Avoid demonizing or romanticizing.

At one time in your life you may have believed that if even one drop of alcohol passed your lips you would become a raging alcoholic. You probably have some friends and family members who still believe this. (You may well be at risk for alcoholism. As I said above, everybody is different. If this is true for you, by all means, do not drink. But also remember that the vast majority of people are able to drink without developing a drinking problem.) When you start drinking, you will probably realize that you are one of the vast majority and you may start to  develop some bitterness about your oppressive religion and misguided parents, leaders and maybe even your killjoy spouse.  Try to avoid that thinking, as  bitterness and idealizing  may lead you to some foolish behavior. Drinking is not the worst or best thing ever. Like most of life’s pleasures, it is best taken in small doses and without guilt.

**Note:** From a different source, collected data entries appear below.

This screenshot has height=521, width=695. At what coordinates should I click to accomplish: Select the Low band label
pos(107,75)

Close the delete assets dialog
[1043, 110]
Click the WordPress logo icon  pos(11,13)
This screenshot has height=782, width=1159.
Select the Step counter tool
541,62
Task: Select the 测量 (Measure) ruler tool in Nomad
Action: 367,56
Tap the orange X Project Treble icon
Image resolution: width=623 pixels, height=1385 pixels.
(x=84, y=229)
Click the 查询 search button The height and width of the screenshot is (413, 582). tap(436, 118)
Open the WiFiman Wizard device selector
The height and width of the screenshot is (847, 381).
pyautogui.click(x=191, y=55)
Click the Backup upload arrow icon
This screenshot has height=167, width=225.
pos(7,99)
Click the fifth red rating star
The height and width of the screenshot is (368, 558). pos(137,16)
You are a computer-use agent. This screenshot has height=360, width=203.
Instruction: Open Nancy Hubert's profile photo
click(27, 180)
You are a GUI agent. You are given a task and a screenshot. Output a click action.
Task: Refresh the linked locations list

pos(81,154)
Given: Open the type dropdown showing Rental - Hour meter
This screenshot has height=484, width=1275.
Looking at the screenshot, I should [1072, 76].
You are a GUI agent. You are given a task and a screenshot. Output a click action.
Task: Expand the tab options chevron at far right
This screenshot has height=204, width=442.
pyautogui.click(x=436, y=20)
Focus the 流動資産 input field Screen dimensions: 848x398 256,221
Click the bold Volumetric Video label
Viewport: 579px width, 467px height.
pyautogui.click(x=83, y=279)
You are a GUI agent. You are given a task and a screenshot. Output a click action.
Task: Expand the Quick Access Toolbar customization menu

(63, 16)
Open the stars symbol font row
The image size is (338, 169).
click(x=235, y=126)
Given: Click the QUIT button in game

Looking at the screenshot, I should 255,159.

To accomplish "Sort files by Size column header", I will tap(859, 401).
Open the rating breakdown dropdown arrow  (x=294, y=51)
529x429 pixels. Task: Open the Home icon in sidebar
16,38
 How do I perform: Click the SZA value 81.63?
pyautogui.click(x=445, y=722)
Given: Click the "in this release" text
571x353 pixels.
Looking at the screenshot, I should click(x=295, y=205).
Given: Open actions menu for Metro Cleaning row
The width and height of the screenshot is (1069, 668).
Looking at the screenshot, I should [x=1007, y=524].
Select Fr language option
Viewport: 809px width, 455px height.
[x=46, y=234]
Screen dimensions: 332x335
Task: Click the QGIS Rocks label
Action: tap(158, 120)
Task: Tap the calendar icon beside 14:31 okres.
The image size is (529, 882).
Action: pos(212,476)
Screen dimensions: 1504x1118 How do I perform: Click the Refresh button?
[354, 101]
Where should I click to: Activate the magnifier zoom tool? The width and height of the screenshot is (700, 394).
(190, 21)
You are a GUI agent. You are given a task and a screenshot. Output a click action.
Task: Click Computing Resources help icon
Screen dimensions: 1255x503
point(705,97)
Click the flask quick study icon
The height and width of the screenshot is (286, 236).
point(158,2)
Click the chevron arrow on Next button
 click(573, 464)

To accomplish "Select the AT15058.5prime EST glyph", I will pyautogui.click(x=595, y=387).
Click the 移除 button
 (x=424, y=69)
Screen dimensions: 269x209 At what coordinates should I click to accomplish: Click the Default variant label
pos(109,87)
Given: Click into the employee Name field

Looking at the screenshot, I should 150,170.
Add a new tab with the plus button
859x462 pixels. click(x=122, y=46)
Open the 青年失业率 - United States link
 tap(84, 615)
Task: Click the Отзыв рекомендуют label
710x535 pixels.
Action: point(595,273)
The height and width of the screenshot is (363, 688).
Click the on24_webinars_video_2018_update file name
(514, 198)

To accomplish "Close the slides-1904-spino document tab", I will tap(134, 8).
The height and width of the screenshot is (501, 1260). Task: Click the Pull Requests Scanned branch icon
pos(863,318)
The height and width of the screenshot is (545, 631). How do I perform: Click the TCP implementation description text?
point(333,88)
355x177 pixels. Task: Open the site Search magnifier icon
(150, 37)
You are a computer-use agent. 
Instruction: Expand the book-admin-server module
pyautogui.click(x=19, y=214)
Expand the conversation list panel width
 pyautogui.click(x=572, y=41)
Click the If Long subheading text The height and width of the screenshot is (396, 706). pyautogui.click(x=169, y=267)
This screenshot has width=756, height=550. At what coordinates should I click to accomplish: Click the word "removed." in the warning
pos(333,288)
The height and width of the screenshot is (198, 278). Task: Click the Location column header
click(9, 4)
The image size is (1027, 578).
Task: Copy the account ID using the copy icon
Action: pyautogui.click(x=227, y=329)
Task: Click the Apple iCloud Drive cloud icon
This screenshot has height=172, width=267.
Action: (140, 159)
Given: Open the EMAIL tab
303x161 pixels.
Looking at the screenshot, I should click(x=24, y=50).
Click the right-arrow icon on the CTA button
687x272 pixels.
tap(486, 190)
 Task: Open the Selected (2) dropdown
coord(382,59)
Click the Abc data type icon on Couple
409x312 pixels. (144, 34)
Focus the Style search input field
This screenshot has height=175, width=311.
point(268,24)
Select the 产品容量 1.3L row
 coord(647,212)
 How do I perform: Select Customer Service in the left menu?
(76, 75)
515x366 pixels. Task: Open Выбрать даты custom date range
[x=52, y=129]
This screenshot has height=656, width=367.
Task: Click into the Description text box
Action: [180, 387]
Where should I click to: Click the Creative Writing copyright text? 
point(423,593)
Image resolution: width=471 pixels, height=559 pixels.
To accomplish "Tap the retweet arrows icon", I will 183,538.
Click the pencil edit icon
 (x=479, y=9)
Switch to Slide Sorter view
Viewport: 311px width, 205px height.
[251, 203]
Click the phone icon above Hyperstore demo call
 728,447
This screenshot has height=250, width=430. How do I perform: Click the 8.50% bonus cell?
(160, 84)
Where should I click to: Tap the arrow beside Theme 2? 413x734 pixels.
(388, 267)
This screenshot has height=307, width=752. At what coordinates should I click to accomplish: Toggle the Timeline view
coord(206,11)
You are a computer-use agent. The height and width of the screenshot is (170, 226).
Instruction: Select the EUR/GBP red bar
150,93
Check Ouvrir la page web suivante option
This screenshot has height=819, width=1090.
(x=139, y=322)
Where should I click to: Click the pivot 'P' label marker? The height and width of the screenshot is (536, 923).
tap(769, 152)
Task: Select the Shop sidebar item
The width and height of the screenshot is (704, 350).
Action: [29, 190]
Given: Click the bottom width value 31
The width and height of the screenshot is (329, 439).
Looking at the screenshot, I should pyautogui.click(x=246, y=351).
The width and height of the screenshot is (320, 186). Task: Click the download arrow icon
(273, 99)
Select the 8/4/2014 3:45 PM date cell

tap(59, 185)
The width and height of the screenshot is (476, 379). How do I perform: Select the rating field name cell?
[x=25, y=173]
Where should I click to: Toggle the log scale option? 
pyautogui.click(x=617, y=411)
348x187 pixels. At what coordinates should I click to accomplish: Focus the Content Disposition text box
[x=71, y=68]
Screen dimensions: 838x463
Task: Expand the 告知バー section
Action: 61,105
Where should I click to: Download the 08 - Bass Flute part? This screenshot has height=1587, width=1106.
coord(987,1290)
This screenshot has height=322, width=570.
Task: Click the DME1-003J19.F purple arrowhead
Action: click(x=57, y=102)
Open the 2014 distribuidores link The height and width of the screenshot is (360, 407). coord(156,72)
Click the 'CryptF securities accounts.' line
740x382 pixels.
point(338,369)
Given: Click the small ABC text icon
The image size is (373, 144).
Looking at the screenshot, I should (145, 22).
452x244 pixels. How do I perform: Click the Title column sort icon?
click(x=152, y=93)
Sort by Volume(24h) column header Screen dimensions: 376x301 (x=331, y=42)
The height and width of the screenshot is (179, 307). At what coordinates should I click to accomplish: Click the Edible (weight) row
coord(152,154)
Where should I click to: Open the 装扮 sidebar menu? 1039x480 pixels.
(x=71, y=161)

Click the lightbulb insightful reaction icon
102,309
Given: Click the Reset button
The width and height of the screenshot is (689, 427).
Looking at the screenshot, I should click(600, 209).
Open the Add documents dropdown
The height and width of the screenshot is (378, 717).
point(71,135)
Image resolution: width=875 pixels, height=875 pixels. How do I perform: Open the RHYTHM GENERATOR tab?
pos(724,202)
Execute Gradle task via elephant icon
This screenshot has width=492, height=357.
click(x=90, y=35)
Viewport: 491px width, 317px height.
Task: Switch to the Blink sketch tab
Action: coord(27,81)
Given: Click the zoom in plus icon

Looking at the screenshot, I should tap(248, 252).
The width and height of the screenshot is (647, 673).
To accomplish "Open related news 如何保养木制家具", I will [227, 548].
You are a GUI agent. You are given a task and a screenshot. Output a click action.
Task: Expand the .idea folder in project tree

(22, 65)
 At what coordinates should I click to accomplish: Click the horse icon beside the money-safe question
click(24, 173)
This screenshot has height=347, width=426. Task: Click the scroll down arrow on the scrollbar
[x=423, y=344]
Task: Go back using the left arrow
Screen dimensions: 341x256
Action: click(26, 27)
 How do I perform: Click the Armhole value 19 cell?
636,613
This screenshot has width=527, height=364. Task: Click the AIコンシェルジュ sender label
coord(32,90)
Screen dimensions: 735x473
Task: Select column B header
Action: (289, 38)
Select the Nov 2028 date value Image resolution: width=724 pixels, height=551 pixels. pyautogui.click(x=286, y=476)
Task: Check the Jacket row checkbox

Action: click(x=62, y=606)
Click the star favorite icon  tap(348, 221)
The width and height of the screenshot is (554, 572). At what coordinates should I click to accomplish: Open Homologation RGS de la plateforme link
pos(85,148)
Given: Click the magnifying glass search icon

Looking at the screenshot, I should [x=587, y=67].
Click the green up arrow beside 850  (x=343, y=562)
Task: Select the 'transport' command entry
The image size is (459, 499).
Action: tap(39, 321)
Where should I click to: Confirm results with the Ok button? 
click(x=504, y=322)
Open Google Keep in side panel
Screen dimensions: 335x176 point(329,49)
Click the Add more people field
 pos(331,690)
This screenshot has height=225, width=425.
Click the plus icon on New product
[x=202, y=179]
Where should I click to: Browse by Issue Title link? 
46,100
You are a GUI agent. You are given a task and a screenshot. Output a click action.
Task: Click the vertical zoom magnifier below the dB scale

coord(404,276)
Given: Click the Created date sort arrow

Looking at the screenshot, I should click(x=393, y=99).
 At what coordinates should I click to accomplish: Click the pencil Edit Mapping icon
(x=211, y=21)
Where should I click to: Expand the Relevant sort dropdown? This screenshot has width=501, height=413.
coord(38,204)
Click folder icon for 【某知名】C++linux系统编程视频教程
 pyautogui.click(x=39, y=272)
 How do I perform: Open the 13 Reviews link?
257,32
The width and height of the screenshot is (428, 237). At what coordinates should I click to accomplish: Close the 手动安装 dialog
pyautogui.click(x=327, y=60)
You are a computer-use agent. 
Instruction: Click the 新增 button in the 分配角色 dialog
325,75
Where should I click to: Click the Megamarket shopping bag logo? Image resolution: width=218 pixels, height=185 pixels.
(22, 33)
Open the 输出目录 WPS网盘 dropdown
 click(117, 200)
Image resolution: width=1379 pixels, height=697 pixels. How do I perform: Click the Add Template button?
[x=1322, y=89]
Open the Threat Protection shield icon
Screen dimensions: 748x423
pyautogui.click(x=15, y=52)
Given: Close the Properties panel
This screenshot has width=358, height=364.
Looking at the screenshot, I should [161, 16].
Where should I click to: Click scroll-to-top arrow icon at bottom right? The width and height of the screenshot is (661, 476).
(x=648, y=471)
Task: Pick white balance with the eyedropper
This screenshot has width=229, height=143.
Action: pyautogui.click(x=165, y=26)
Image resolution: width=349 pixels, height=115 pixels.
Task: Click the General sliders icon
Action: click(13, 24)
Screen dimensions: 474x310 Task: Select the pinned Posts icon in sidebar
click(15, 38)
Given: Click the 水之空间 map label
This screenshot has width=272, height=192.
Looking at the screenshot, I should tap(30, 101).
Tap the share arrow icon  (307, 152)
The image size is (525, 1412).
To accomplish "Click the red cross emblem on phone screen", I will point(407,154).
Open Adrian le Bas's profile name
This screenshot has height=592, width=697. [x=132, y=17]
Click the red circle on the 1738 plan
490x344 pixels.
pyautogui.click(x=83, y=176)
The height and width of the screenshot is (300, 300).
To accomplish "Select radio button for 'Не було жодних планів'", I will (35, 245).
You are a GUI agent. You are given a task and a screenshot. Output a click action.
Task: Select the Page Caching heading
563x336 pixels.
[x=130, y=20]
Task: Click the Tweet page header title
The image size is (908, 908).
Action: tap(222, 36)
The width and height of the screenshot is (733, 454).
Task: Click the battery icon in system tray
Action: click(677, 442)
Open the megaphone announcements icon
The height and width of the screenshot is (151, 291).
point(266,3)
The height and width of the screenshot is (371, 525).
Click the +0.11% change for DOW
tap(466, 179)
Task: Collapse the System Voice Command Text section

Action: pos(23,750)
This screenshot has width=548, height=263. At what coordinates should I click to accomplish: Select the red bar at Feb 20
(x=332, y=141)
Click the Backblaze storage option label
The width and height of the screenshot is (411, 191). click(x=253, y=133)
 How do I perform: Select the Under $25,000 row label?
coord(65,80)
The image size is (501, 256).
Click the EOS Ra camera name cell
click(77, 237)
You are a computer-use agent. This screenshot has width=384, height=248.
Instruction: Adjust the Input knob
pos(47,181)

Honesty is the best policy.

I do not mean that you must confess your new love of flat whites or a gin and tonic to every member of the ward you know or that you should announce it to your 85-year-old grandmother who sends you Deseret Books and vinyl lettering every Christmas by pouring yourself a cold one at the next family dinner. Nor should you send everyone on your e-mail list links to articles about how Joseph drank in Liberty Jail and how alcohol and coffee were on the provision lists for the pioneers when they trekked out West.

But you should be honest with your spouse and your kids, the people who live with you  who are affected the most by your choices. This is not easy. Your wife thought she married a non-drinker just like her and now you want to put a bottle of Chardonnay in the fridge? This is scary and difficult for marriages and the temptation to drink in secret, while away on business or out with friends,  is intense. Try not to do this. She will find out at some point, or you will feel like you are leading a double life and it will wear on you. If you want your children to have healthy ideas about you and about  drinking, let them see you doing it  responsibly (after negotiating these issues with your spouse)  and have the uncomfortable conversations about how everyone believes different things and how you still believe in being healthy, moderate and law-abiding. Respect your spouse’s feelings (remember how you used to believe drinking was the worst thing ever?) and go slow.

It’s OK to make mistakes, it’s how we learn.

What’s that? You’ve already sent those articles to all of your former mission companions and roommates at BYU and mission? Or you’ve come home after drinking way too much (2 glasses of wine is fine, 2.5 and you feel awful) and your husband found out that you secretly drink at book club and now he is worried that you are not the person he thought you were and if that’s true then maybe nothing is the same and  your marriage is over? Perhaps your  15-year-old son  found your secret micro-brewery in the basement and can’t even look at you. Don’t panic. Sometimes the only way to know that hyperlinks rarely change anyone’s mind is to  send them  and see that people only want to discuss those things when they are ready and willing. Sometimes the only way to gear yourself up for those painful conversations with a spouse is to see how betrayed and hurt they are when you act stupidly or tell a lie. Don’t get stuck in the mistake, learn from it, make amends and move on.

And, one last thing. The best time to buy alcohol or coffee is on a Sunday. If anyone from the ward is there to see you, they won’t be able to say anything because they are breaking the Sabbath.